* start Task data *

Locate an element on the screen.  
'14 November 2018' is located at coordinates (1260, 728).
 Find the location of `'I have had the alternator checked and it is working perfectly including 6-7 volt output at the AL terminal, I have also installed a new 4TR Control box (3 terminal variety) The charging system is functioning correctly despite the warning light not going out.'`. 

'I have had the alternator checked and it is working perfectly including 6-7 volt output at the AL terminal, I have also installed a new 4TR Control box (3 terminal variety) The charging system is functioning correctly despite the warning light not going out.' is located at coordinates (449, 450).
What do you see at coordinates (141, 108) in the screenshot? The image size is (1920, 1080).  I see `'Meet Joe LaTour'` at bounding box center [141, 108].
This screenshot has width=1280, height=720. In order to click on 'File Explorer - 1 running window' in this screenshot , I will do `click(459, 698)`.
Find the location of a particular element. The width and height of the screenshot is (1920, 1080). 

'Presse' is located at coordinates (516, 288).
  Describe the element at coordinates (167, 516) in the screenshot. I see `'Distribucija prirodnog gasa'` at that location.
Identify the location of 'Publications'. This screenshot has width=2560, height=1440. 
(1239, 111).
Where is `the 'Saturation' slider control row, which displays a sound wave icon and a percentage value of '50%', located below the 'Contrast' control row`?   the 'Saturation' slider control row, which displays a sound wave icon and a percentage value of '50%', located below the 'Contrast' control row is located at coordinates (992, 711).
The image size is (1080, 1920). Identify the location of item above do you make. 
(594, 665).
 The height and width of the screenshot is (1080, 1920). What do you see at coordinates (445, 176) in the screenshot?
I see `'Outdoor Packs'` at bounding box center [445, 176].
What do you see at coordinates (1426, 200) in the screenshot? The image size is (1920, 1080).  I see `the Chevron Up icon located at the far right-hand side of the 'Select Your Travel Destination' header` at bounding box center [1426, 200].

* end Task data *

## [Requirements]
Rewrite all the records above, changing "Find the location of" to "Determine the position of" and leaving everything else as it is.

## [Answer to this problem]
Locate an element on the screen.  
'14 November 2018' is located at coordinates (1260, 728).
 Determine the position of `'I have had the alternator checked and it is working perfectly including 6-7 volt output at the AL terminal, I have also installed a new 4TR Control box (3 terminal variety) The charging system is functioning correctly despite the warning light not going out.'`. 

'I have had the alternator checked and it is working perfectly including 6-7 volt output at the AL terminal, I have also installed a new 4TR Control box (3 terminal variety) The charging system is functioning correctly despite the warning light not going out.' is located at coordinates (449, 450).
What do you see at coordinates (141, 108) in the screenshot? The image size is (1920, 1080).  I see `'Meet Joe LaTour'` at bounding box center [141, 108].
This screenshot has width=1280, height=720. In order to click on 'File Explorer - 1 running window' in this screenshot , I will do `click(459, 698)`.
Determine the position of a particular element. The width and height of the screenshot is (1920, 1080). 

'Presse' is located at coordinates (516, 288).
  Describe the element at coordinates (167, 516) in the screenshot. I see `'Distribucija prirodnog gasa'` at that location.
Identify the location of 'Publications'. This screenshot has width=2560, height=1440. 
(1239, 111).
Where is `the 'Saturation' slider control row, which displays a sound wave icon and a percentage value of '50%', located below the 'Contrast' control row`?   the 'Saturation' slider control row, which displays a sound wave icon and a percentage value of '50%', located below the 'Contrast' control row is located at coordinates (992, 711).
The image size is (1080, 1920). Identify the location of item above do you make. 
(594, 665).
 The height and width of the screenshot is (1080, 1920). What do you see at coordinates (445, 176) in the screenshot?
I see `'Outdoor Packs'` at bounding box center [445, 176].
What do you see at coordinates (1426, 200) in the screenshot? The image size is (1920, 1080).  I see `the Chevron Up icon located at the far right-hand side of the 'Select Your Travel Destination' header` at bounding box center [1426, 200].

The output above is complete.